The arguments over administration efforts to impose new financial and corporate regulations are 21st-century versions of the Great Society's truth in lending, packaging and securities laws, and its auto safety and wholesome meat laws, all designed to protect the individual in dealing with large corporate interests. Today's environmental clashes between the parties resemble the Great Society rumbles over the nation's first clean air and water and motor vehicle pollution laws.

Finally, there is the overarching conflict over redistribution of wealth and the role of government. Republicans call Obama's effort to redistribute wealth a mortal sin against American capitalism. LBJ spoke often, openly and proudly about redistributing wealth as an essential part of lifting Americans out of poverty and cushioning the sharp elbows of capitalism. He saw redistribution as the essence of the progressive tax system to provide resources for social programs to fulfill government's obligation to help the most vulnerable in our nation.

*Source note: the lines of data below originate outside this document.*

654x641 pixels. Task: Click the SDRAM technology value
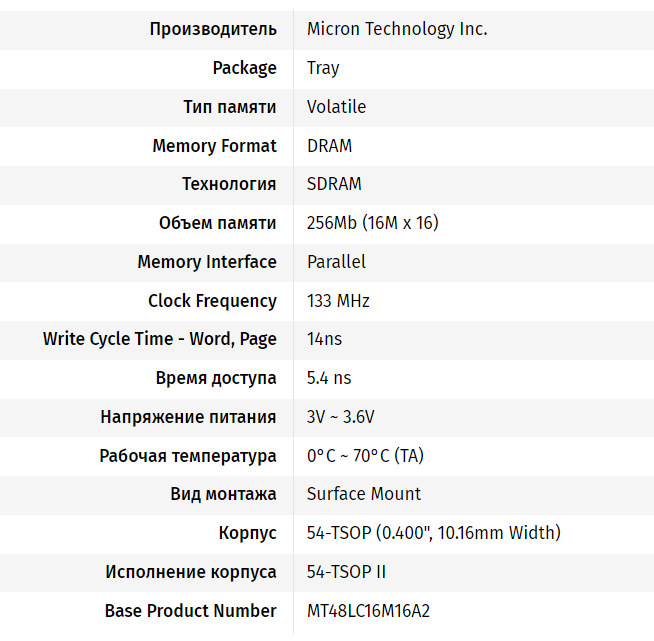tap(334, 184)
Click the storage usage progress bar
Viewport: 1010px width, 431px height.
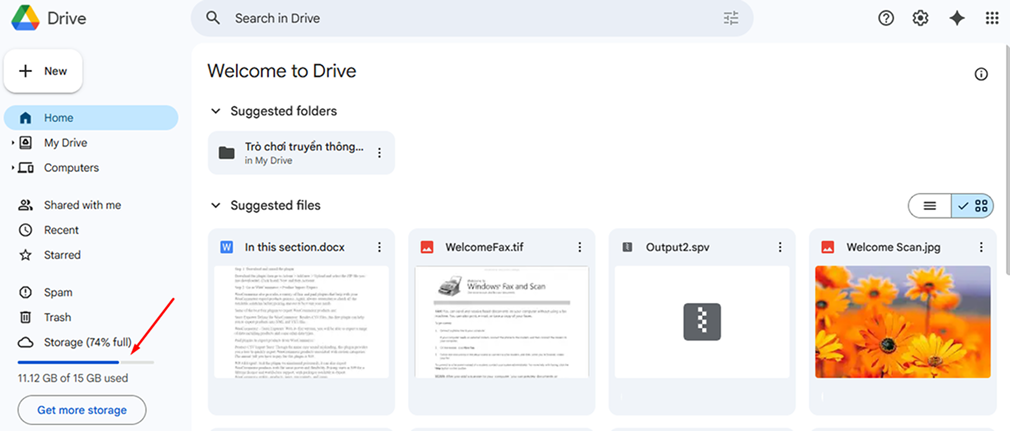(x=86, y=362)
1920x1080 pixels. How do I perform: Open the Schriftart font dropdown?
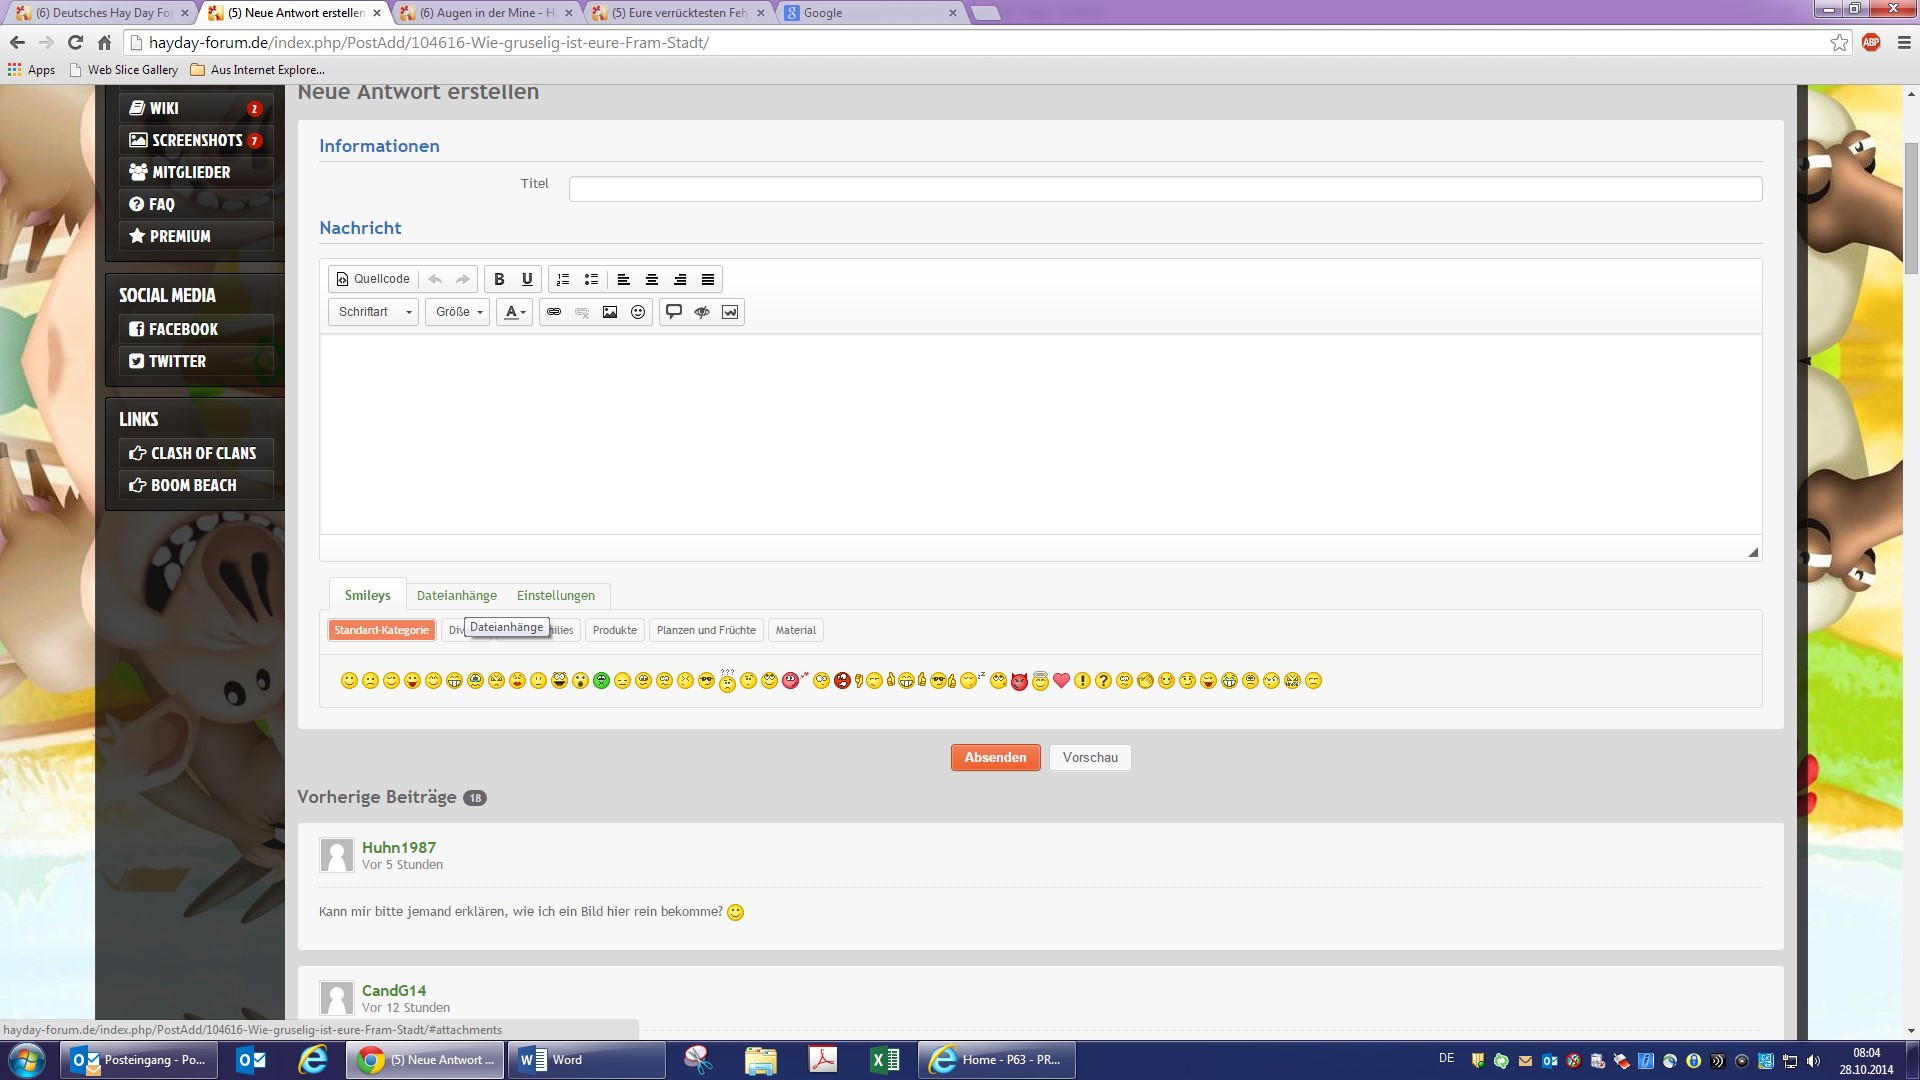[374, 312]
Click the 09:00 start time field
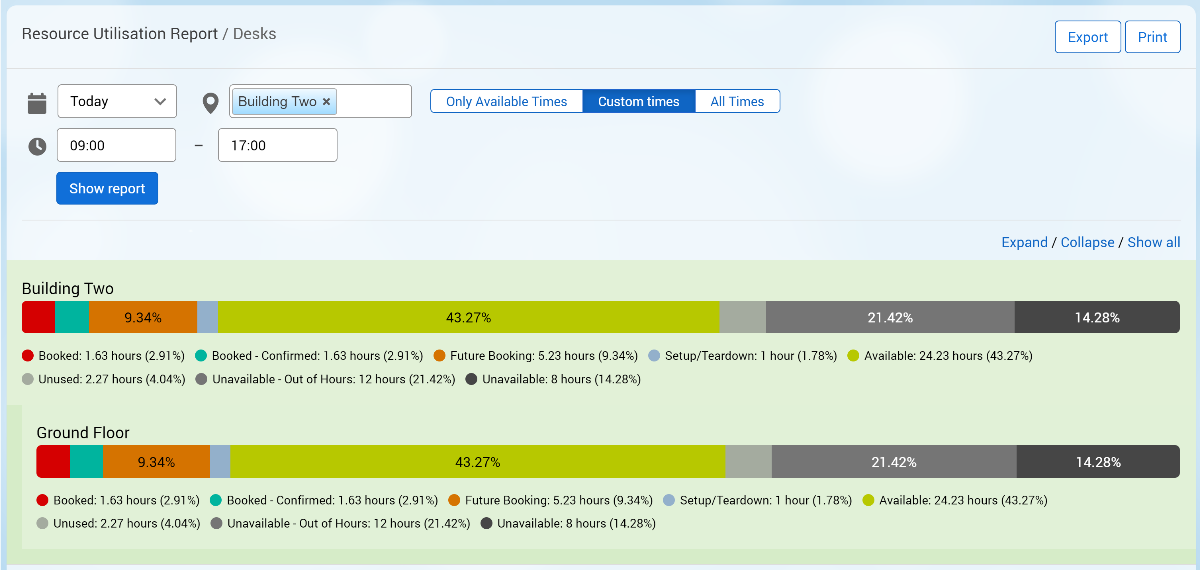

There is a signal difference. When Johnson went about enacting the tax reduction that President Kennedy had been unable to pass, he faced bitter opposition from conservatives in Congress and had full support from liberals. (The top rate was 90 percent; LBJ proposed lowering it to 70 percent with comparable reductions down the line.) By his commitment to tighten spending, Johnson got enough votes to pass the tax reduction that unleashed the prosperity which provided federal tax revenues to fund the Great Society!

Johnson would appreciate the popular support for Medicare, but he would recognize that change is inevitable. He knew it's the music of commitment, not the legislative lyrics that count. As he said in 1964, "The Great Society is not a safe harbor, a resting place, a final objective, a finished work. It is a challenge constantly renewed, beckoning us toward a destiny where the meaning of our lives matches the marvelous products of our labor."

All in all, LBJ would be pleased that President Obama and Democrats are fighting for his programs -- though he'd likely be upset that they never mention his name.

Joseph A. Califano Jr. was President Lyndon Johnson's chief assistant for domestic affairs and Secretary of Health, Education, and Welfare from 1977 to 1979. He is Founder and Chair Emeritus of the National Center on Addiction and Substance Abuse at Columbia University.